R. Danilkowicz (Durham, US)
Duke University Medical CenterPresenter Of 6 Presentations
10.2.6 - Histologic Grading Correlates With Inflammatory Biomarkers in Tibialis Posterior Tendon Dysfunction
Abstract
Purpose
The pathophysiology of pain in Tibialis posterior tendon dysfunction (TPTD) is not well understood. It has been theorized that TPTD is a degenerative process unrelated to inflammation. However, we hypothesize that inflammation is a key component of TPTD. The purpose of this study was to determine if inflammatory cytokines, matrix metalloproteases (MMPs), and glutamate were elevated in diseased TPTs.
Methods and Materials
Matched torn TPT, TPT insertion, and flexor digitorum longus (FDL) samples were collected from 21 patients with TPTD. The samples were individually incubated in media for 48 hours. The conditioned media was analyzed for inflammatory cytokines, MMPs, and glutamate. Histology was performed on the samples. Statistical analysis was performed with Friedman’s test and Wilcoxon-signed-rank post-hoc tests with Bonferroni correction (α = 0.0167). Spearman’s ρ was used to determine non-parametric correlations between histology and cytokine, MMP, and glutamate concentrations.
Results
Diseased TPT and TPT insertion groups were significantly elevated compared to healthy FDL for inflammatory cytokines IL-1β, IL-6, IL-8, IL-10, and TNF-α and MMPs MMP-1, MMP-2, and MMP-3 (p<0.005). Differences in glutamate concentrations were also significant, but only the diseased TPT group was significantly elevated compared to the healthy FDL tendons (p<0.01). Histologic grading correlated with inflammatory cytokine levels.
Conclusion
Diseased TPT and the TPT insertion demonstrated significantly elevated levels of inflammatory cytokines and MMPs compared to healthy FDL controls, suggesting a role for inflammation in the disease process. The amount of inflammation correlated with increased tendon degradation.

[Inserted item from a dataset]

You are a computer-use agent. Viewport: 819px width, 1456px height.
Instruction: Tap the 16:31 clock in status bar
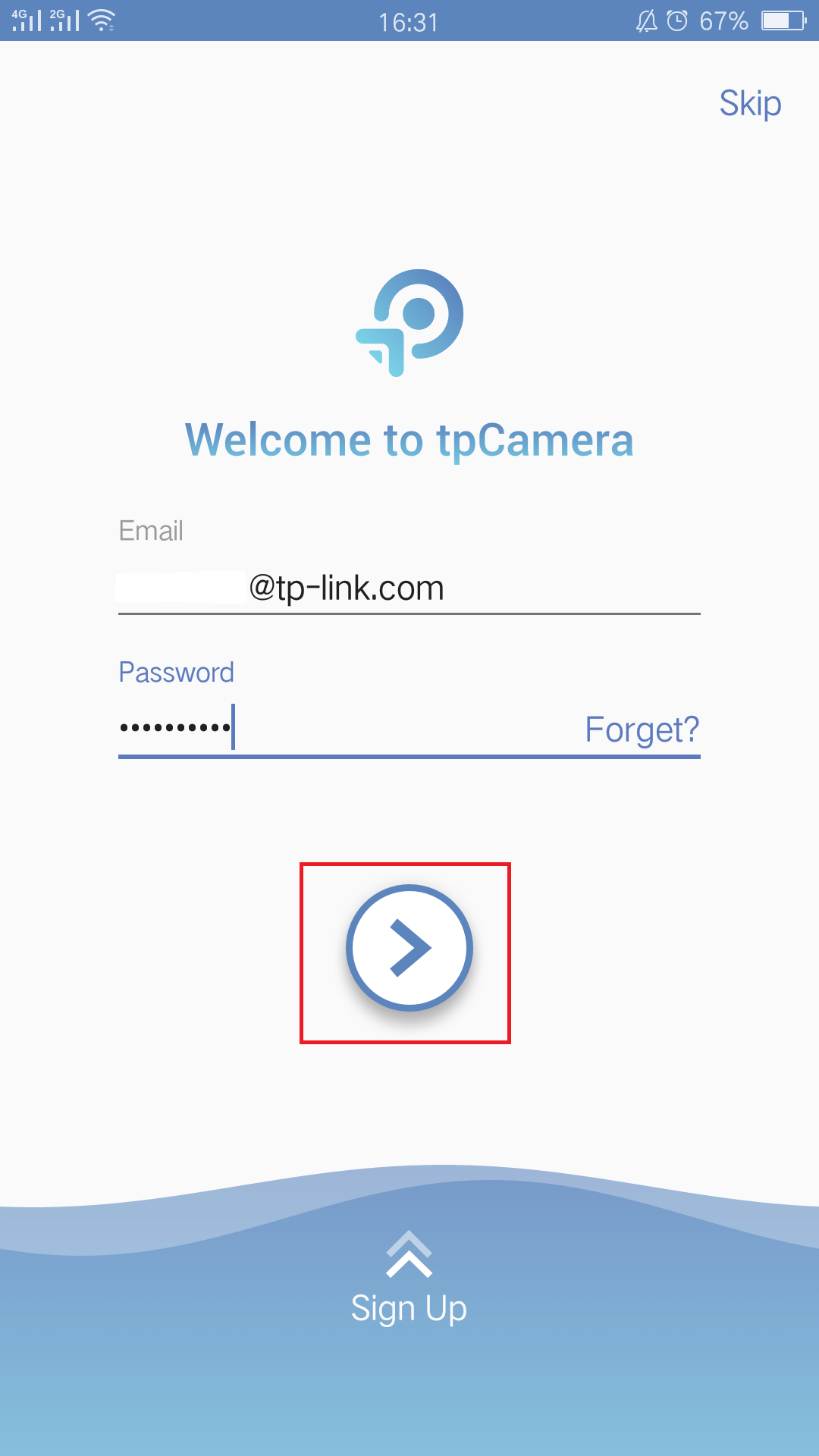point(409,22)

The TPT, but not the insertion, contained significantly larger amounts of glutamate.
10.2.8 - Histological and Inflammatory Cytokine Analysis of OLT After Failed Microfracture, a Comparison to Fresh Allograft Controls
Abstract
Purpose
The purpose of this study is to characterize the structural and biochemical makeup of failed microfracture lesions in an effort to identify potential reasons for continued pain and poor OLT healing after microfracture as well as identify potential avenues for future research and early intervention.
Methods and Materials
Eight specimens were analyzed from symptomatic OLTs after microfracture who later underwent fresh osteochondral allograft transplantation. For each patient, the failed microfracture specimen and a portion of the fresh allograft replacement tissue were collected. The allograft served as a control. Histology of the failed microfracture and the allograft replacement were scored using the Osteoarthritis Research Society International (OARSI) system. Surface roughness was also compared. In addition, tissue culture supernatants were analyzed for sixteen secreted cytokines and matrix metalloproteinases (MMPs) responsible for inflammation, pain, cartilage damage, and chondrocyte death.
Results
The OARSI grade, stage, and total score as well as surface smoothness were significantly lower in the failed microfracture sample, indicating better cartilage and bone morphology for the allografts compared to the failed microfracture lesions. Analyzed cytokines and MMPs were significantly elevated in the microfracture tissue culture supernatants when compared to fresh osteochondral tissue supernatants.
Conclusion
The current study is the first to provide histologic and secretomic evidence demonstrating insufficiencies of osteochondral tissue after failed microfracture. These data demonstrate a significantly rougher cartilage surface, cartilage and subchondral bone histology that more closely resembles osteoarthritis, and elevated inflammatory cytokines and matrix metalloproteinases responsible for pain, inflammation, cartilage damage, and chondrocyte death when compared to fresh osteochondral allografts used as controls.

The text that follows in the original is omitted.